Recast the entries from the line with "Task: Click the" up to and including the line with "Action: [1149, 463]" as a two-column CSV with the headers instruction and response. Give one row per entry, with its text and its answer each in a single quoted field and line breaks turned into spaces, and leave the pictures out.

DATA —
= = = = = = =
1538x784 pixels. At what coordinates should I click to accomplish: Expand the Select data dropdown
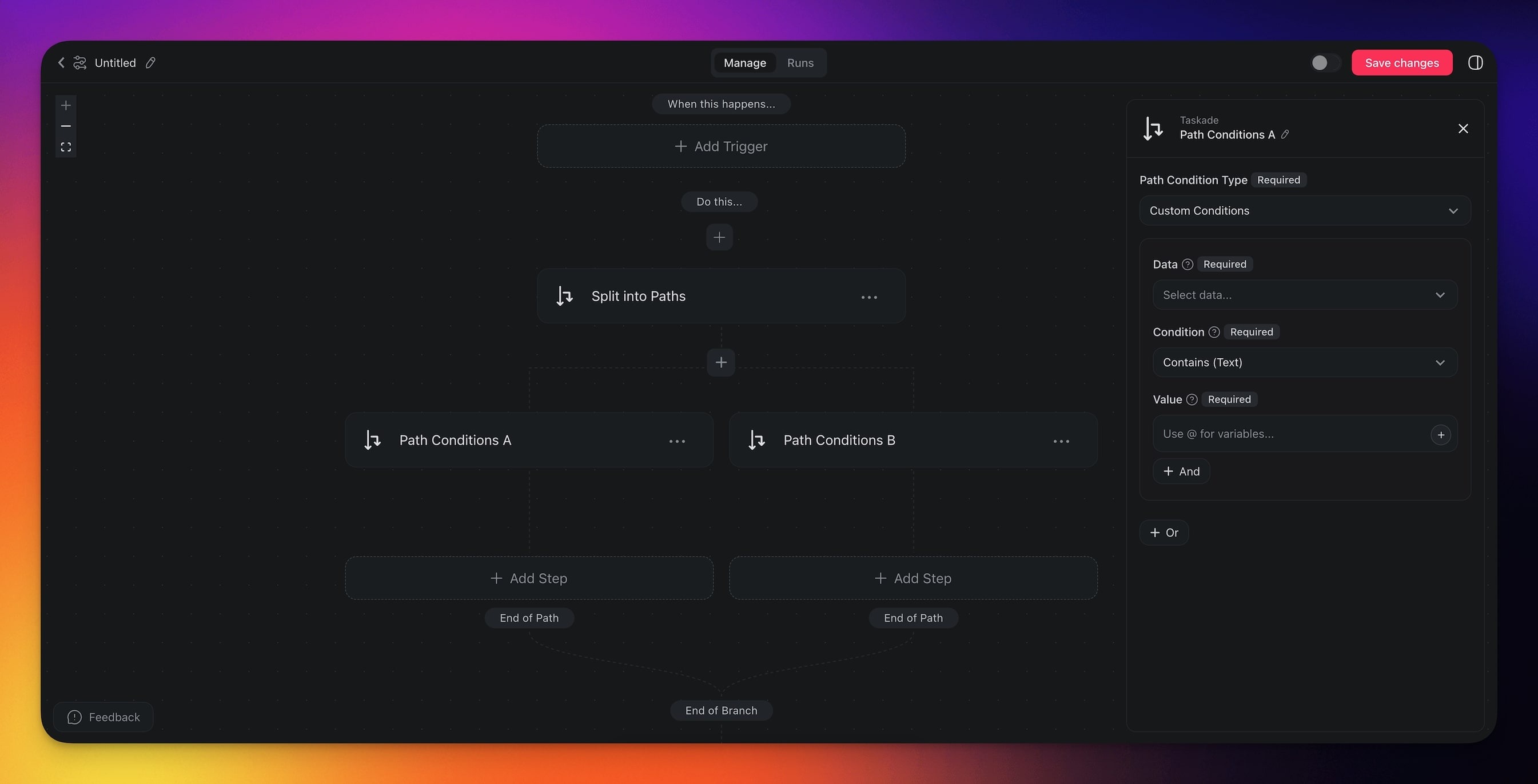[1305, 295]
= = = = = = =
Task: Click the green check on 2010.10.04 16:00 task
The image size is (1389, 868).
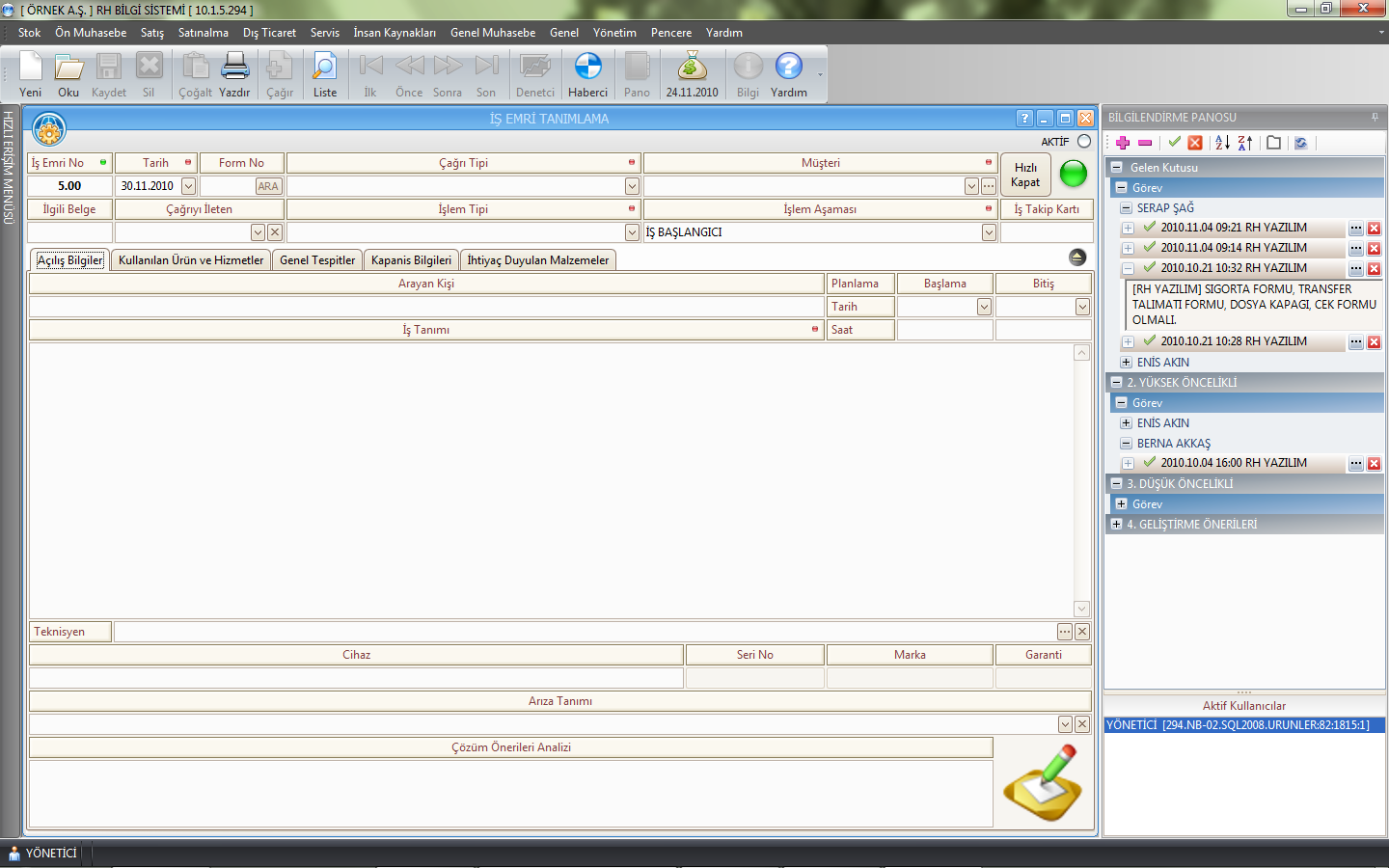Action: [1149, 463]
= = = = = = =
FULL ANSWER —
instruction,response
"Task: Click the green check on 2010.10.04 16:00 task The image size is (1389, 868).","Action: [1149, 463]"